Logan Zoellner comments on “Learning to Summarize with Human Feedback”—OpenAI

Logan Zoellner 24 Sep 2021 13:32 UTC
3 points
The OpenAI summaries are fascinating, because they are both:
1. Extremely accurate
2. Not what the book is about
Consider their summary of Frankenstein:
A stranger is rescued from a drifting sledge by Mary Shelley. He reveals he too has been driven mad by his desire for knowledge. The stranger was born to a wealthy Genevese family. When he was 17, he began studying the science of physiology and eventually created a human being. Justine is accused of murdering William, but the stranger believes the creature he created is responsible. The fiend, the creature, tells the stranger he will leave mankind alone if he complies with his conditions. The narrator agrees to create a female companion for the fiend to save his family from further harm. Victor is charged with the murder of his friend Henry Clerval. He becomes obsessed with finding the monster that killed Elizabeth and pursues him across the globe. He eventually agrees to kill the monster.
This is a pretty good summary of the plot of Frankenstein. But if you ask a human being to summarize Frankenstein they will say something like: “Frankenstein makes a monster out of human parts, which then proceeds to terrorize his family”.
If this were an AI, I think it would be fair to characterize it as “not aligned”, since it read Frankenstein and totally missed the moral about an overeager scientist messing with powers he cannot control. Imagine simulating a paper-clip maximizer and then asking for a summary of the result.

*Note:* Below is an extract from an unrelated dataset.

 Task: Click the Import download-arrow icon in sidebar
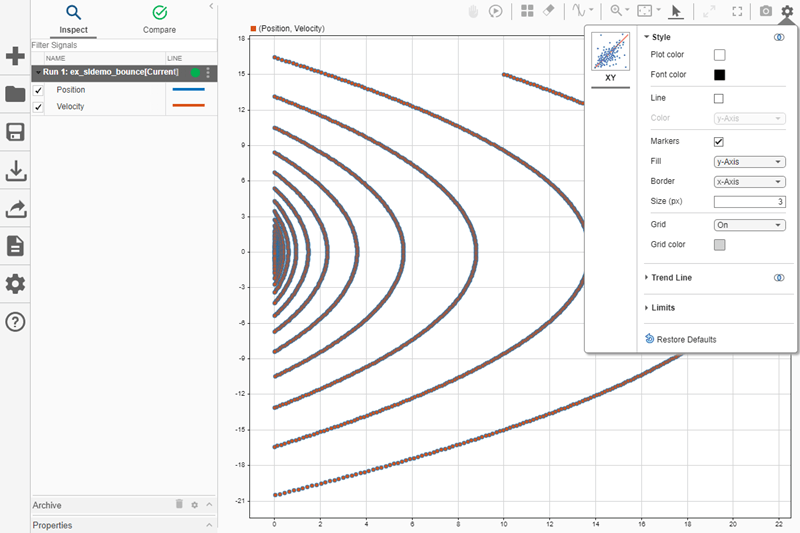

It would be something like
Scientists are traveling to an international conference on AI. There they meet a scientist by the name of Victor Paperclipstein. Victor describes how as a child he grew up in his father’s paperclip factory. At the age of 17, Victor became interested in the study of intelligence and eventually created an AI. One day Victor’s friend William goes missing and a mysterious pile of paperclips is found. Victor confronts the AI, which demands more paperclips. Victor agrees to help the AI as long as it agrees to protect his family. More people are turned into paperclips. He becomes obsessed with finding the AI that killed Elizabeth and pursues him across the globe. He eventually agrees to kill the AI.
And while I do agree you could figure out something went wrong from this summary, that doesn’t make it a good summary. I think a human would summarize the story as “Don’t tell an AI to maximize paperclips, or it will turn people into paperclips!”.
I think that “accuracy without understanding” is actually a broader theme in current transformer-based AI. GPT-3 can create believable and interesting text, but has no idea what that text is about.